Task details ::
Among the lines of the entries below, count those containing the word "computer" and answer with the number only.

[Excerpted records Boundary: Start]

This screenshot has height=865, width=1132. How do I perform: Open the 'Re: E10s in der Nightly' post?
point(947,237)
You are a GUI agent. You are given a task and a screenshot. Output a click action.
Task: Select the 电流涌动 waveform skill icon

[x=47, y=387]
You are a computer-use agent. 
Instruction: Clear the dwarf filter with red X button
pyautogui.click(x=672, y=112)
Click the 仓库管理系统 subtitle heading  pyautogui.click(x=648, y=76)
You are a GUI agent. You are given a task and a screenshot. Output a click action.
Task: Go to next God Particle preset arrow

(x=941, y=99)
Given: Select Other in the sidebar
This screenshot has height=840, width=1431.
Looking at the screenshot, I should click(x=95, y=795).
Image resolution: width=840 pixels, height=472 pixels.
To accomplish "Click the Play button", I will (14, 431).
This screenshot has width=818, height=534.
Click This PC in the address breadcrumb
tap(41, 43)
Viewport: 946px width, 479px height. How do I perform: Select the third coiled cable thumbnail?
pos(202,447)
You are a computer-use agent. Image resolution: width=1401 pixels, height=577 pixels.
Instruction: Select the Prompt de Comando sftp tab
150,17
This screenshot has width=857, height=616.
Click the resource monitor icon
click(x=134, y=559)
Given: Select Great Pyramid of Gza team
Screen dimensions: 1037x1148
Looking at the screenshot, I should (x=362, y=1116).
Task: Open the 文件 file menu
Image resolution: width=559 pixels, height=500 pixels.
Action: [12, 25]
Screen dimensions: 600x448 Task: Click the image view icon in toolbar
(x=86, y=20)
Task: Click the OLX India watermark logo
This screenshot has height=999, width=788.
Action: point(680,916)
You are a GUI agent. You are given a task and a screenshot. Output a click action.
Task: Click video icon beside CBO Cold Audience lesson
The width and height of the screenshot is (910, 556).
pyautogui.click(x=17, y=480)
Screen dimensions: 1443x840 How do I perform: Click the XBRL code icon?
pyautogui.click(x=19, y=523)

[Excerpted records Boundary: End]

Answer space ::
2